**LIST OF TASKS**
**a.** List every person named by surname in the passage about the Central Park design.
**b.** Carry on the passage about the Central Park design from where it stops.

BEGIN TEXT SECTION

The effacement of Vaux as codesigner began as early as May 1858 when the Central Park commissioners conferred the singular title of architect-in-chief on Olmsted, who had since September 1857 been superintendent, and began paying Vaux a daily wage as his assistant. (Not until January 1859 would Vaux receive the title of consulting architect). Olmsted presented himself thereafter as Central Park's "representative man." Yet had Olmsted worked alone, had Vaux deferred to his partner in "areas of aesthetic decision," the Greensward plan would not have included some of its most distinguishing features.

The premise of the Greensward plan was that Central Park should express an overarching aesthetic motive. In criticizing Viele's plan, Vaux stressed its lack of an "artistic conception" that would give shape and coherence to the viewer's experience. The goal of Vaux's entire professional career had been to arrange "useful and necessary forms" to "suggest the pleasant ideas of harmonious proportion, fitness, and agreeable variety to the eye." For Vaux to have accepted the unplanned and eclectic aesthetic of commercial pleasure gardens would have meant surrendering his judgment as an artist. Olmsted, who admired the harmonious composition of English parks, found spontaneous manners as well as eclectic design distasteful. The partners envisioned the future Central Park as a unified work of landscape art.

END TEXT SECTION
BEGIN DATA BELOW

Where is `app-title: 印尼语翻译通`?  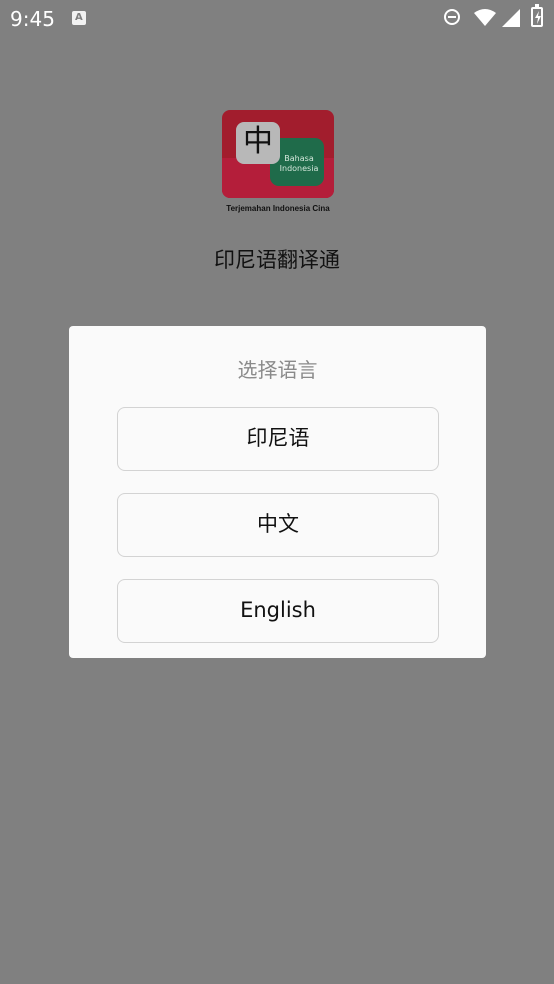 app-title: 印尼语翻译通 is located at coordinates (277, 260).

END DATA BELOW

**SOLVED TASKS**
**a.** Vaux, Olmsted, Viele

**b.**
Even before the competition, both men had advocated government support of culture and the arts, and they viewed a public park as one public institution among many -- schools, museums, libraries -- that could enhance the lives of free citizens. Central Park would be a democratic institution by virtue of the mixing of classes within its boundaries. And the Greensward plan itself postulated what individuals from all social backgrounds would do there: admire the artistically composed scenery, enjoy the spectacle of the crowd on the promenade, and engage in the wholesome exercise of driving, riding, walking, skating, or -- for those who played cricket -- competitive sports.

Not all New Yorkers shared Vaux and Olmsted's assumption that the "popular idea of a park is a beautiful open green space." That fact became apparent in the weeks after the award was announced. Critics for the Horticulturalist and the Crayon (a Ruskinian art journal) heartily endorsed the selection of the Greensward plan, but the Herald's James Gordon Bennett found it "impossible to make head or tail" of the winning plan and attributed its selection entirely to politics; Frank Leslie's Illustrated Weekly admired the winning plan but primarily the Parade, playgrounds, Mall, and concert hall, ignoring the naturalistic landscape effects; and even the Times, Post, and Courier and Enquirer, which all agreed that the first prize was deserved, hoped that the plan would be modified by "valuable hints" that appeared in some of the losing plans.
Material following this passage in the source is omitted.